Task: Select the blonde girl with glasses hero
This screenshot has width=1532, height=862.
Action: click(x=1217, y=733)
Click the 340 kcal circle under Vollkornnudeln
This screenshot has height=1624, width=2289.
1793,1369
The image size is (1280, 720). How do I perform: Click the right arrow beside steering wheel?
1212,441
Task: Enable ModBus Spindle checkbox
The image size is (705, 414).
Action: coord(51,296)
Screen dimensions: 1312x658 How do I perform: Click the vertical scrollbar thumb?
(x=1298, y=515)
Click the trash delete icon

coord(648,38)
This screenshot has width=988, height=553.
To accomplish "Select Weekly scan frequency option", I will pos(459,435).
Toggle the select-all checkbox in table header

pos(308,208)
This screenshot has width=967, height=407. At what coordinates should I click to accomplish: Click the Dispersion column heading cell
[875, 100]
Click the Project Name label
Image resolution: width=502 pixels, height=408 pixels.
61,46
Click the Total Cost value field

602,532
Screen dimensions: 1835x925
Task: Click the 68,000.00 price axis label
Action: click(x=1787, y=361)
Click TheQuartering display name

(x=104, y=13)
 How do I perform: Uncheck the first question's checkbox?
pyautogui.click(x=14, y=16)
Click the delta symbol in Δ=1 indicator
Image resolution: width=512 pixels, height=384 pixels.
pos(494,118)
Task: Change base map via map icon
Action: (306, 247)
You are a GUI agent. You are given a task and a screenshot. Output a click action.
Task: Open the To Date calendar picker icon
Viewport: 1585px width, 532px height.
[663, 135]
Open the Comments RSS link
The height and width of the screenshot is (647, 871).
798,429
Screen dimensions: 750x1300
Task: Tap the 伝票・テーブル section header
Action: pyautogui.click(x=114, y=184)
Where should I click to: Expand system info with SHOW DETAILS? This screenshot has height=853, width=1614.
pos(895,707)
======
> Task item
Check each line above for the string "Open" and copy every line that has it.

> Result below
Task: Open the To Date calendar picker icon
Open the Comments RSS link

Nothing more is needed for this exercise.